Linnaean classification system

The process of naming, describing, and classifying organisms into different categories on the basis of evolutionary relationships. The biological sciences primarily use the Linnaean classification system for this purpose.

taxonomy

The term for the two Latin name categories (genus and species) used in the Linnaean classification system to designate each type of organism. The term you are looking for literally means "two names" in Latin.

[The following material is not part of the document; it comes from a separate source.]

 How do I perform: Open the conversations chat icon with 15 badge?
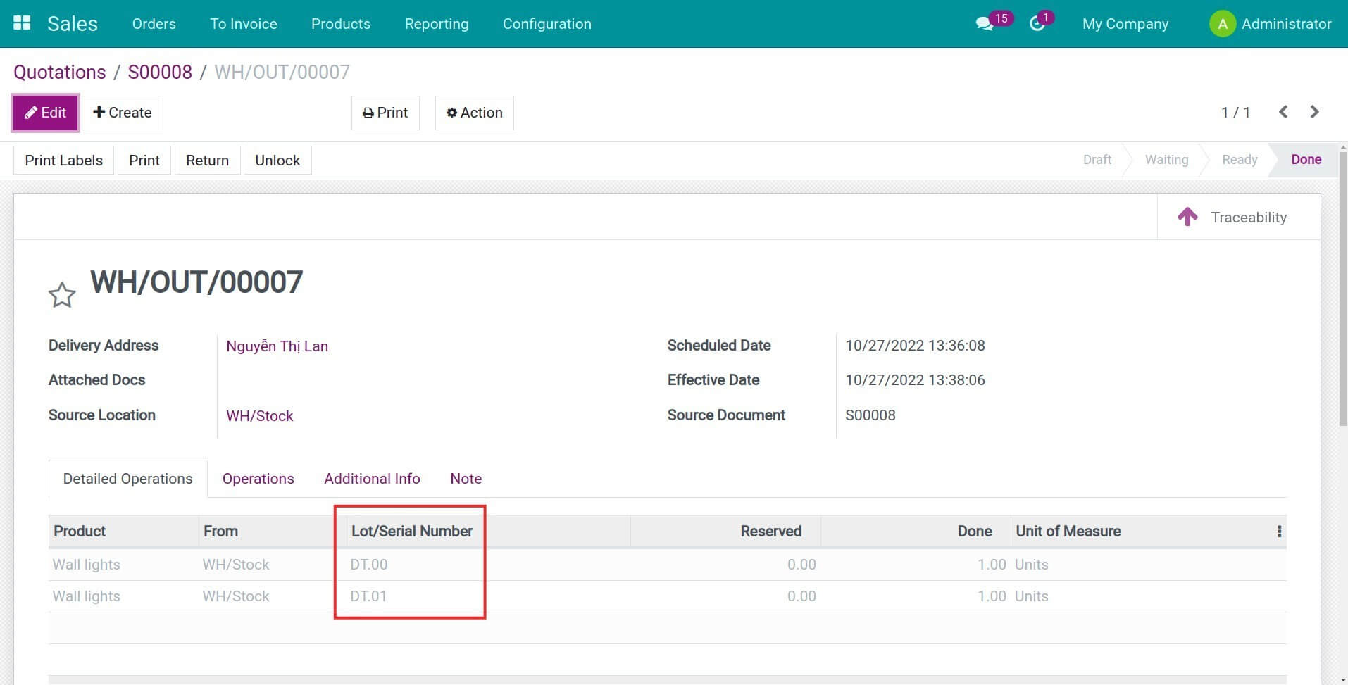coord(984,24)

binomen or binomial nomenclature

The largest natural population of organisms that can potentially interbreed to produce fertile offspring.

species

A group of closely related species. In the Linnaean classification system, this is the category immediately above species.

genus (plural genera)

The genus and species of all living humans.

Homo sapiens

The biological order that includes all species of monkeys, apes, and humans. The word was derived from a Latin word meaning “first.”

Primates

The expansion and diversification of an evolving group of organisms as they adapt to new ecological niches. This is the process by which one species evolves into two or more species. It occurs as a result of different populations becoming reproductively isolated from each other, usually by adapting to different environments.

adaptive radiation

An evolutionary mechanism that occurs when some individuals of a population are better able to adapt to their environment and, subsequently, produce more offspring. Nature, in effect, selects which members of a population are fit to survive long enough to reproduce. Differential productive success between individuals is the key. Those who produce more offspring have a greater influence on the gene frequencies of the next generation.

natural selection

Similar anatomical structures in different species that were not present in their common ancestor.

homoplasies or homoplastic structures

Anatomical structures in different species that are similar due to descent from a common ancestor that had them. An example would be the same functional types of bones in the front leg of a bear and your arm as well as in the front leg of our common reptilian ancestor.

homologies or homologous structures

A similar evolutionary development in different species lines after divergence from a common ancestor that had the initial anatomical feature that led to it. This is thought to be due primarily to the independent species lines experiencing the same kinds of natural selection pressures. This results in homoplasies. An example would be the independent evolution of large body size among some species of New and Old World monkeys.

parallelism or parallel evolution

The development of a similar anatomical feature in distinct species lines after divergence from a common ancestor that did not have the initial trait that led to it. The common ancestor is usually more distant in time than is the case with parallelism. This phenomenon is thought to be due primarily to the independent species lines experiencing the same kinds of natural selection pressures. This results in homoplasies. An example would be the similar appearance and predatory behavior of North American wolves and Tasmanian wolves.

convergence or convergent evolution

Anatomical features that have the same form or function in different species that have no known common ancestor. An example would be the wings of a bird and a butterfly.